Ma Hollywood si è innamorata di questo film anche grazie al grande cuore del suo cast. Dalla malese Michelle Yeoh, che raccoglie i frutti di 40 anni di onorata carriera, al vietnamita Ke Huy Quan, ex bimbo prodigio di “Indiana Jones e il tempio maledetto” (commovente l’abbraccio con Harrison Ford sul palco) e “I Goonies”, che adesso sfoggia sui social i selfie con le star che incontra alle premiazioni. E poi Jamie Lee Curtis, irriconoscibile e strepitosa nei panni dell’ispettrice del fisco. L’Oscar l’ha dedicato a Janet Leigh e Tony Curtis, che non l’avevano mai ottenuto: «Mamma, papà, abbiamo vinto!».

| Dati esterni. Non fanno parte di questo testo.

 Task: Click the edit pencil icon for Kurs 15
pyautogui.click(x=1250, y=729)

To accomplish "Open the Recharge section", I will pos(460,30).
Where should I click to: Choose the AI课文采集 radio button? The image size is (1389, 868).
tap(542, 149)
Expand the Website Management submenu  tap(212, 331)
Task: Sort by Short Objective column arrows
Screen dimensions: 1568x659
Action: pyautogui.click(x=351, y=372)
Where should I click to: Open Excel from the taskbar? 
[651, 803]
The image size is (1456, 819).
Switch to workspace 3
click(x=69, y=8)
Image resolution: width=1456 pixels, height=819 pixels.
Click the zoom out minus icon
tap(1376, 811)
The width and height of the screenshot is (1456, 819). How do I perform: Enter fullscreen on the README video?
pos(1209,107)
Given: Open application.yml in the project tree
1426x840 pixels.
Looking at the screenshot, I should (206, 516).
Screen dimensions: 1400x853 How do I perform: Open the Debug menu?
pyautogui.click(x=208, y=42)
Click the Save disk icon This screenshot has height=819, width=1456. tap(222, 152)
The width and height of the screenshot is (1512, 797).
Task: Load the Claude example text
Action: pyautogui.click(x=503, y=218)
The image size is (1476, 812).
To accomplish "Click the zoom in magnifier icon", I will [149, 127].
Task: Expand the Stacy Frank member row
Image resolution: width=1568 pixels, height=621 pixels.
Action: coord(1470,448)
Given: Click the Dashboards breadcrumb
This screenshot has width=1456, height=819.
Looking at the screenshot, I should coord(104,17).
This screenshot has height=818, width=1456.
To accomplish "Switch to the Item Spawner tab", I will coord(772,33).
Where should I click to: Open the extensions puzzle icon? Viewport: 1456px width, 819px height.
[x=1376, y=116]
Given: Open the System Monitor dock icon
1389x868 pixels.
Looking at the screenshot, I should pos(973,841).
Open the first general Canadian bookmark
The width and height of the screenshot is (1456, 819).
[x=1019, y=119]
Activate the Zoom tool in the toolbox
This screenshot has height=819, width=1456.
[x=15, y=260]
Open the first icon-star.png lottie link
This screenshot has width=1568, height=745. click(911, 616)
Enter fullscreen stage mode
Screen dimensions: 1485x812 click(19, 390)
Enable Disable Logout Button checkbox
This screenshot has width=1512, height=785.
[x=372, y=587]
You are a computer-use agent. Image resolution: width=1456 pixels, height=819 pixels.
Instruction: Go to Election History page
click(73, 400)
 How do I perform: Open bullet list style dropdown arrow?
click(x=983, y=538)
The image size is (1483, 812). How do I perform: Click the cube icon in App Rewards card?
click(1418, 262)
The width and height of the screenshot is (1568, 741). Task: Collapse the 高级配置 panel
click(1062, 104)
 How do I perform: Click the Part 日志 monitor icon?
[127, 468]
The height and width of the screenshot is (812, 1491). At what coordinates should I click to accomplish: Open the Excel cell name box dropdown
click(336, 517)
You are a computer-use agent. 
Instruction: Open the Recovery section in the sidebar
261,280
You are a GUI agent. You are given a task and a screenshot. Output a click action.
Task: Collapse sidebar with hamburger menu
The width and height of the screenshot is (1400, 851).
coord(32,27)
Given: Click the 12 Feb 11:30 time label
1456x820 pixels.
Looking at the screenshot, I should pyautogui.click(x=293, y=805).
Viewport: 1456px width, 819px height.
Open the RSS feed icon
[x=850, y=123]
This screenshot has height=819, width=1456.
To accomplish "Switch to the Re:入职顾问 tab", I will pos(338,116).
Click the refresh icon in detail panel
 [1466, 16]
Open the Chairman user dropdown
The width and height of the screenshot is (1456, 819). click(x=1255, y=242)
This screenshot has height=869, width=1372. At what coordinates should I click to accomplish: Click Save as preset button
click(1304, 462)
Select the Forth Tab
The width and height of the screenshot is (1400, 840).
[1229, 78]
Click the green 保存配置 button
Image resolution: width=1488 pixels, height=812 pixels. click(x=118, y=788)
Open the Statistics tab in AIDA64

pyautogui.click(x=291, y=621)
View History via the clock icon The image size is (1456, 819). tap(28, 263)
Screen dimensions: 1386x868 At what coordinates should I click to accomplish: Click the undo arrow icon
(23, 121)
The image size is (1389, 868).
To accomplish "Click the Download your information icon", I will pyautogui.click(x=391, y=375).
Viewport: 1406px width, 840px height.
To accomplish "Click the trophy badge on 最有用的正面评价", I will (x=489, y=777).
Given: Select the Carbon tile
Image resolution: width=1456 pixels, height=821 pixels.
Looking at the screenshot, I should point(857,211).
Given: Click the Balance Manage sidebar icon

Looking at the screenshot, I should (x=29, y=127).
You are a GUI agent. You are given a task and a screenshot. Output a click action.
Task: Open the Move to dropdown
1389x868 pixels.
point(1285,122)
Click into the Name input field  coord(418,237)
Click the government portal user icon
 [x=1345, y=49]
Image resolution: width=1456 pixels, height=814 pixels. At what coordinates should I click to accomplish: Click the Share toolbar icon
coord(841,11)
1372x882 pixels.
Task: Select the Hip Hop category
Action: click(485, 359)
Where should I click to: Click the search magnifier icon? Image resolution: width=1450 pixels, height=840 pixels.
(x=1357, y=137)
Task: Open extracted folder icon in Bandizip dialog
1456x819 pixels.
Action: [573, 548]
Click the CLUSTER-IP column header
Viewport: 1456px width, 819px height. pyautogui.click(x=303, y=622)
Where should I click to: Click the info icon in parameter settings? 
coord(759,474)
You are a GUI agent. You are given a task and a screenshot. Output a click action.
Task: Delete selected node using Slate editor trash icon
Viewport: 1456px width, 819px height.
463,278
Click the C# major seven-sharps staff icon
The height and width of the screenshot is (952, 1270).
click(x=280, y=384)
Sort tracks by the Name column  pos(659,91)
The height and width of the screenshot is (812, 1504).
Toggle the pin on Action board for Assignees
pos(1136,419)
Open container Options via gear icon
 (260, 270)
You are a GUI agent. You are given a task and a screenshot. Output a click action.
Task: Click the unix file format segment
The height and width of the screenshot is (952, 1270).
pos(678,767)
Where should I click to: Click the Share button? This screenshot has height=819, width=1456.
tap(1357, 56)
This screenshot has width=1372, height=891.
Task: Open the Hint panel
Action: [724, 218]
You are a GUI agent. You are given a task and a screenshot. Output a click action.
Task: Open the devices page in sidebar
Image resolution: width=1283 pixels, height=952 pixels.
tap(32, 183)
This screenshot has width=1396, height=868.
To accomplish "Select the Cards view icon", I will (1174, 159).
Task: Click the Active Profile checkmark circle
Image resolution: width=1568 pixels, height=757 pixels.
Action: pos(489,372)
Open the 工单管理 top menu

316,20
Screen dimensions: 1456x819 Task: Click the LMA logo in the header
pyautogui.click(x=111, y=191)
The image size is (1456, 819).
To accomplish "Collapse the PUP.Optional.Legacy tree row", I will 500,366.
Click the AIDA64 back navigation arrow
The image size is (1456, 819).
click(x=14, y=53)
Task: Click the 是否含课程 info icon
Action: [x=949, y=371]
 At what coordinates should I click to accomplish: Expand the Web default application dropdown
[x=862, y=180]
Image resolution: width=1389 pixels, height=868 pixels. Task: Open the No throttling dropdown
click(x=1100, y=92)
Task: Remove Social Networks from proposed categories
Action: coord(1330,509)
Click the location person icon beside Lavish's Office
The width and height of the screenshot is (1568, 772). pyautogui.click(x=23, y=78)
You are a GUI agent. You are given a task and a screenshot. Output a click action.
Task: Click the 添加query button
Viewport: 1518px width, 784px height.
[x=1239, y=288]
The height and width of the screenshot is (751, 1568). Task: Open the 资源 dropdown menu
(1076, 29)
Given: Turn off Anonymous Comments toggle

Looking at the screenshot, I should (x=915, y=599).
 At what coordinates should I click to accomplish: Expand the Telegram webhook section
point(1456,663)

E il miglior attore è Brendan Fraser

di Paolo Fiorelli
Se una sola statuetta, tra le principali, è sfuggita a “Everything everywhere all at once”, la ragione è lampante: la trasformazione di Brendan Fraser in “The Whale” ha convinto e commosso tutti. L’attore, celebre per i ruoli d’azione, si è reinventato in quello di un uomo di 270 chili che soffre di un disturbo alimentare che mette a rischio la sua stessa vita.

Mr. Fraser, come è diventato il gigantesco Charlie?
«I tecnici hanno letteralmente scannerizzato il mio corpo per creare una tuta prostetica su misura. Per il resto del trucco ci volevano fino a sei ore al giorno. Ma questo è stato solo metà del lavoro. Parlando con medici ed esperti, ho dovuto imparare a muovermi, parlare e respirare in maniera credibile. Perché l’enorme peso limita Charlie nei movimenti e gli rende faticoso ogni gesto».

Nella vita reale anche lei ha avuto grossi problemi fisici a schiena e ginocchio... Questo l’ha in qualche modo aiutata a impersonare il protagonista?
«Mi hanno ostacolato per molti anni: ho dovuto imparare a lavorare in maniera differente. Quindi sì. Però la cosa più bella del film, secondo me, è che dopo la sorpresa iniziale quasi ti dimentichi del corpo di Charlie. Non vedi più una persona obesa, ma un essere umano. Ti interessi della sua anima, del suo rapporto con la figlia, e certo della sua salute. Ma perché ormai gli vuoi bene, non perché ti stupisce».

Fino a oggi per il grande pubblico lei era soprattutto un eroe d’azione, quello di “La mummia”. Come ha accolto questo ruolo?
«Ero felice di poter cambiare e imparare. È quel che cerco nel mio lavoro. Mi sento fortunato».